> **Selected extract**:

If I bought a truck or alcohol or a TV, or if I bought a camper, or a used portable DVD player, or if I went camping in a specific spot, he would literally do the exact same thing across the board. It literally didn't matter what I was doing, he was always tagging along. I mean, he acts like a complete child on so many things. Well, after weeks of openly fuming about me being a homeowner, my brother suddenly acted like he had another brilliant idea. He wanted to move in with me, and when he said that, I just laughed at him.
He then ended up demanding that I rent one of my rooms to him. And the really funny part is that he only wanted to do it for $200 a month, with utilities included, because he shouldn't have to pay any more than that since we're family. Well, he flipped his lid when I said absolutely not. Then he got our parents involved again, although this time they actually sided with him first, even though it was mainly our mother. She and my brothers showed up to my house, demanding that I let my brother move in.
and my brother had this awful grin on his face that I could tell he thought he was getting his way, all thanks to mommy dearest, but I literally screamed no to both of their faces. My mom started to cry and said that I was being a jerk, so I called my dad and he told my mom that he had warned her that I wouldn't do it and that they need to leave me alone.
My mom whined that my brother was living out of his camper next to a shabby house that he was renting space from. But I said that wasn't my problem to fix. And my brother, by the way, has proven countless times that he cannot be trusted. My brother was fuming to the point of being red with veins popping out of his neck.

> **Entries provided**:
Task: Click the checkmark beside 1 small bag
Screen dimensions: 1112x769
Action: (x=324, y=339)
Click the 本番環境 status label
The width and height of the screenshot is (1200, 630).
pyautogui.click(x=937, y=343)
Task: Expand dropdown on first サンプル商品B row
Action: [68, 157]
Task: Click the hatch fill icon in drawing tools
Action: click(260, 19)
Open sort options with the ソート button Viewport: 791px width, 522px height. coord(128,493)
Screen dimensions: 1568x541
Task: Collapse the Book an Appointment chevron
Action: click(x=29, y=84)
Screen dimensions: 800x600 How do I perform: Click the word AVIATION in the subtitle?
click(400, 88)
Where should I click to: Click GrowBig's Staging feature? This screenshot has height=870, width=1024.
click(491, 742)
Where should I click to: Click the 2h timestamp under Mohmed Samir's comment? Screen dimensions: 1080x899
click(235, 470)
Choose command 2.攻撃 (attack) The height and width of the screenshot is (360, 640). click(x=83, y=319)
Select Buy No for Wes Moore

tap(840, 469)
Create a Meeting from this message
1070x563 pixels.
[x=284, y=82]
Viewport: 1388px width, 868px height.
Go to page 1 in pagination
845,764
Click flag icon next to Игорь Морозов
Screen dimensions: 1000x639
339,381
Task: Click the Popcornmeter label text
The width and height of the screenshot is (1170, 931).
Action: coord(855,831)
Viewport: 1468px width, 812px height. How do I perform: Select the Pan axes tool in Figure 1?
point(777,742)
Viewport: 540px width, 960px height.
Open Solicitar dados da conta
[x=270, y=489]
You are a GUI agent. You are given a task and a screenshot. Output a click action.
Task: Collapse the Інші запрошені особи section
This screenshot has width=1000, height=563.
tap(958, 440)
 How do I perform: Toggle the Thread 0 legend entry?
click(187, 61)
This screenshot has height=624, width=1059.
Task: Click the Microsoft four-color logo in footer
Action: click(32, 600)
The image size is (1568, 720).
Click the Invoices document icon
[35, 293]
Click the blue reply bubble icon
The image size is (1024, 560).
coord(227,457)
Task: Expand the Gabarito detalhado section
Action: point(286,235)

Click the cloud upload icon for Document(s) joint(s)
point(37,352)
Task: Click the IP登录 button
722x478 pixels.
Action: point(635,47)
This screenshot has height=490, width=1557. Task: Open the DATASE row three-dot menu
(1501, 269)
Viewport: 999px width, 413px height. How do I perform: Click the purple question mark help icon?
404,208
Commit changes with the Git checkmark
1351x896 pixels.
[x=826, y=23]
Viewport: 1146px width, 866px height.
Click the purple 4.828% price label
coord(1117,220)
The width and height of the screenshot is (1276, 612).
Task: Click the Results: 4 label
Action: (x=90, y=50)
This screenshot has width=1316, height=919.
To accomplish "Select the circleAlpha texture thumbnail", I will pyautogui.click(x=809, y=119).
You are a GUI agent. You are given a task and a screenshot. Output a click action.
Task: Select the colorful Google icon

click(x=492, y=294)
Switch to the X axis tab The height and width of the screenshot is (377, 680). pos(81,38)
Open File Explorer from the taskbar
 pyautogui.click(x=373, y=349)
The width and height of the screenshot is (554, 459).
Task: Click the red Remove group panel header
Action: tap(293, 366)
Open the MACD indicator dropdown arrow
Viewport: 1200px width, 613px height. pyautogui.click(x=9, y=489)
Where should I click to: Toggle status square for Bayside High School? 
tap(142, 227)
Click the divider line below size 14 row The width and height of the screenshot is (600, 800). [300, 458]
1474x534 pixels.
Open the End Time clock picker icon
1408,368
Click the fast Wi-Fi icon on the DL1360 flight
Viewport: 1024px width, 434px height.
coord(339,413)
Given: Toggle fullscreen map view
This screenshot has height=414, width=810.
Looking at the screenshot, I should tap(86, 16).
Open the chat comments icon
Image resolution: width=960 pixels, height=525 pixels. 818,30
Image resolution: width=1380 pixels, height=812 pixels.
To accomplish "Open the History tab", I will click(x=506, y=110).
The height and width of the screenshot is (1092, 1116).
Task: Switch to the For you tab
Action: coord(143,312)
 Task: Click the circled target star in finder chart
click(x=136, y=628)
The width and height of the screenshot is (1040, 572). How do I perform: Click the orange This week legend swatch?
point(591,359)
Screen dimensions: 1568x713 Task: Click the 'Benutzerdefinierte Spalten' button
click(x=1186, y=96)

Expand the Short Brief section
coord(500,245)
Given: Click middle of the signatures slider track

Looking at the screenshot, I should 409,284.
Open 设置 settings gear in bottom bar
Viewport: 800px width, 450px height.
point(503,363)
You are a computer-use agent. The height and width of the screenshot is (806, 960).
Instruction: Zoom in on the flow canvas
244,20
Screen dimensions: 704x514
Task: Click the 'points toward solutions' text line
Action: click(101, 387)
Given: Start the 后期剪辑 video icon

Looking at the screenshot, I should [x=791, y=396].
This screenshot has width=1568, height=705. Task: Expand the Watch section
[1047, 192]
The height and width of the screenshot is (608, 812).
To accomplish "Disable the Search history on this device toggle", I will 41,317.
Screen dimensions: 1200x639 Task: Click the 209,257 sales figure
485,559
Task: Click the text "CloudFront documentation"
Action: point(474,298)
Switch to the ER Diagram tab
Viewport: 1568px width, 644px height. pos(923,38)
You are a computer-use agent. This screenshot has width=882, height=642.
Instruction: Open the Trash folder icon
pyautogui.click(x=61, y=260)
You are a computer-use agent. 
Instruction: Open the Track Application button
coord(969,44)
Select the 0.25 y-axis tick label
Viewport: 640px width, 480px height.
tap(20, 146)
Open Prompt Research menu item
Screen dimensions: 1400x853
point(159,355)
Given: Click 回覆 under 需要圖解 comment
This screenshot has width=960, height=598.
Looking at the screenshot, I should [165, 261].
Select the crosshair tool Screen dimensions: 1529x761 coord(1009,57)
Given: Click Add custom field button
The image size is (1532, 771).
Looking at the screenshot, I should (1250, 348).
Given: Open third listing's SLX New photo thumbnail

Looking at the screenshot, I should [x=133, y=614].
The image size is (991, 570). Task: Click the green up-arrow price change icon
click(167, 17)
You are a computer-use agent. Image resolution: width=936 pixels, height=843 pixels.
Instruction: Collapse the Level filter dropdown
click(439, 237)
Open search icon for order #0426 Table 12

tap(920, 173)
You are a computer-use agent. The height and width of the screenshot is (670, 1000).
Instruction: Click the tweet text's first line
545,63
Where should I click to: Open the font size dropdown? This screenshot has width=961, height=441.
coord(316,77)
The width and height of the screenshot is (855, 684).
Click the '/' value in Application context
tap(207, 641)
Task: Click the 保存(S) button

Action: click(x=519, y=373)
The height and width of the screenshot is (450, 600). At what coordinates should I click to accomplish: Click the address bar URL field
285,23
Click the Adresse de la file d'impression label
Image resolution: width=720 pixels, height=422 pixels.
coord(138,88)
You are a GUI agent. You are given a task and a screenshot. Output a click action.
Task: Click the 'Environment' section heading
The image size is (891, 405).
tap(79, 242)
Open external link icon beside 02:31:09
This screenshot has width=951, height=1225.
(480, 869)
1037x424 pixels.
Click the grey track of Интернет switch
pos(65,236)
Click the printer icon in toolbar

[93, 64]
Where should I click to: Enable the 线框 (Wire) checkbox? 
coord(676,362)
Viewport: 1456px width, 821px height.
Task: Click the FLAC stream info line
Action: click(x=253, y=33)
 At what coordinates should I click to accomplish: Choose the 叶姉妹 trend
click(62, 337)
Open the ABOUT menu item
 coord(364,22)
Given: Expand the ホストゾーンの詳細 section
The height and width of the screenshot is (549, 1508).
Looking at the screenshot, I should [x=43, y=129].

> **What you need to do**: In the account of the brother who demanded to rent a room, why did he think $200 a month with utilities included was enough? Answer in one to three sentences.

> **Solution to this exercise**: He believed he shouldn't have to pay more than that because he and the narrator are family.